_Problem description_: Could you recast the records below as a Markdown table with the columns Row and Text, giving each non-blank line its own numbered row? Leave the pictures out.

★ ★ ★

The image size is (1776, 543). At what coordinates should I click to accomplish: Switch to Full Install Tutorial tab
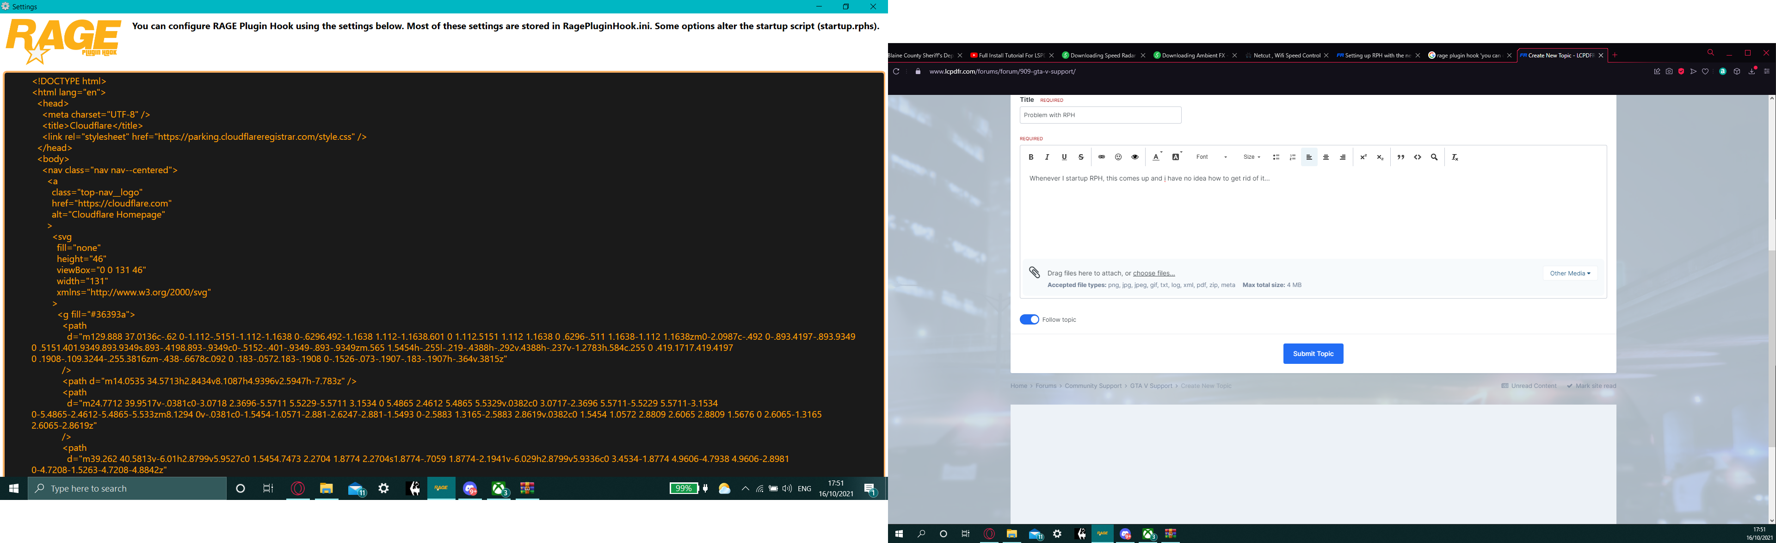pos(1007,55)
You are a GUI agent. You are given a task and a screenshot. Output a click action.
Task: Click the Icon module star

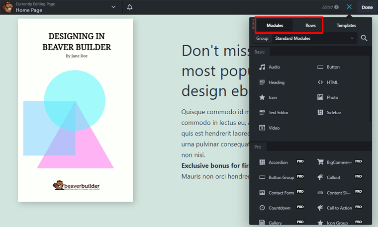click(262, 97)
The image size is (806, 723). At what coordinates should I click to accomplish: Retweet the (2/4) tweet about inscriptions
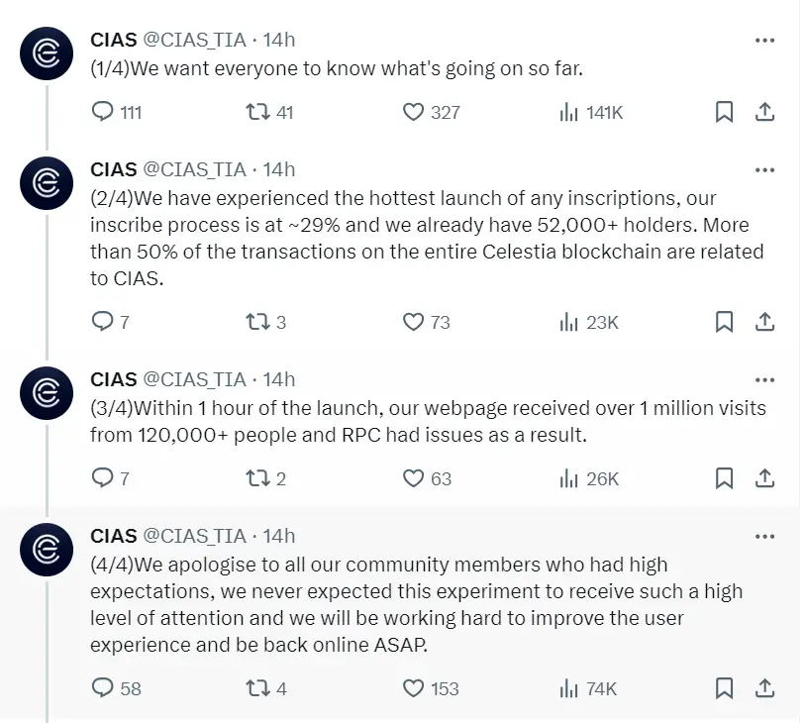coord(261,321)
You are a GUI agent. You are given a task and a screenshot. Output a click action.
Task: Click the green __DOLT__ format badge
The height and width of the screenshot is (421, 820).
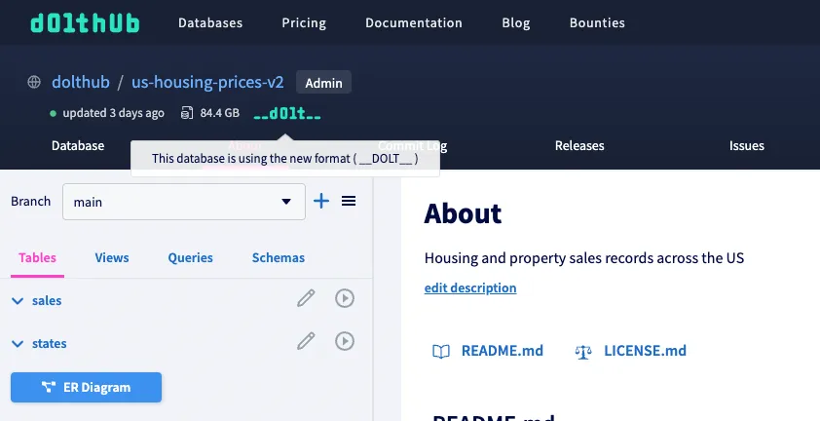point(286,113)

★ ★ ★

_Output of the exercise_:
| Row | Text |
|---|---|
| 1 | The image size is (1776, 543). At what coordinates should I click to accomplish: Switch to Full Install Tutorial tab |
| 2 | pos(1007,55) |
| 3 | You are a GUI agent. You are given a task and a screenshot. Output a click action. |
| 4 | Task: Click the Icon module star |
| 5 | click(262, 97) |
| 6 | The image size is (806, 723). At what coordinates should I click to accomplish: Retweet the (2/4) tweet about inscriptions |
| 7 | coord(261,321) |
| 8 | You are a GUI agent. You are given a task and a screenshot. Output a click action. |
| 9 | Task: Click the green __DOLT__ format badge |
| 10 | The height and width of the screenshot is (421, 820). |
| 11 | point(286,113) |